TASK INSTRUCTIONS = Nothing but the line with "790x459 pixels." and the lines after it, through the end of the records below, is to be repeated, exactly as it is.

[Stored data]
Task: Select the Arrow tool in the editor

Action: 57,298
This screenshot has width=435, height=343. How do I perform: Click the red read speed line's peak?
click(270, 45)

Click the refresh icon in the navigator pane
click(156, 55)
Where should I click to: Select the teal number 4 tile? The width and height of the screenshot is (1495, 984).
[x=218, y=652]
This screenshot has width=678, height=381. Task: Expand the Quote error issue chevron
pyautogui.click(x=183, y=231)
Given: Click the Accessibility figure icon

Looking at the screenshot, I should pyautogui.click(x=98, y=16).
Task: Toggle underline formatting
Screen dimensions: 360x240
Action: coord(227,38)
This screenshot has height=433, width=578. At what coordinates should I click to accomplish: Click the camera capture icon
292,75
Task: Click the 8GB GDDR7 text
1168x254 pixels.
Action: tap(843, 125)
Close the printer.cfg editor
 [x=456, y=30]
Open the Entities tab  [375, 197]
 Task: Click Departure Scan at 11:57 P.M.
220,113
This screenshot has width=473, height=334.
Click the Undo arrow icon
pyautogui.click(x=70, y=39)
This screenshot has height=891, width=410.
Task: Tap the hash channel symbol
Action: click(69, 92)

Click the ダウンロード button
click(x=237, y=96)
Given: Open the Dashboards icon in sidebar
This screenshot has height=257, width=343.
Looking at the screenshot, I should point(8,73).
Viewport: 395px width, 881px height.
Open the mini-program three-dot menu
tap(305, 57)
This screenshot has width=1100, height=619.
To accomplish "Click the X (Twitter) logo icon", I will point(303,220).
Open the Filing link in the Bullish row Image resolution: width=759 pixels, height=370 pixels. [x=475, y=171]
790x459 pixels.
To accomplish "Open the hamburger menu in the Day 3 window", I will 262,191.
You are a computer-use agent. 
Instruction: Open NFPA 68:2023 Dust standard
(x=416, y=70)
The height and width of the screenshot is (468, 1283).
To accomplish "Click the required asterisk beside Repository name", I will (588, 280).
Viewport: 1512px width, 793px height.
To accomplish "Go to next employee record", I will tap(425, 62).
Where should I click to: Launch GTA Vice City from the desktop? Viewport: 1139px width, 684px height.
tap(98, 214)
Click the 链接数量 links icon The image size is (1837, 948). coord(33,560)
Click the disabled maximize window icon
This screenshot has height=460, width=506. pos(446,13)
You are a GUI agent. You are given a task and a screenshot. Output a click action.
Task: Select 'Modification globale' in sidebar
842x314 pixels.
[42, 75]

SOLVED PROBLEM =
790x459 pixels.
To accomplish "Open the hamburger menu in the Day 3 window", I will 262,191.
You are a computer-use agent. 
Instruction: Open NFPA 68:2023 Dust standard
(x=416, y=70)
The height and width of the screenshot is (468, 1283).
To accomplish "Click the required asterisk beside Repository name", I will (588, 280).
Viewport: 1512px width, 793px height.
To accomplish "Go to next employee record", I will tap(425, 62).
Where should I click to: Launch GTA Vice City from the desktop? Viewport: 1139px width, 684px height.
tap(98, 214)
Click the 链接数量 links icon The image size is (1837, 948). coord(33,560)
Click the disabled maximize window icon
This screenshot has height=460, width=506. pos(446,13)
You are a GUI agent. You are given a task and a screenshot. Output a click action.
Task: Select 'Modification globale' in sidebar
842x314 pixels.
[42, 75]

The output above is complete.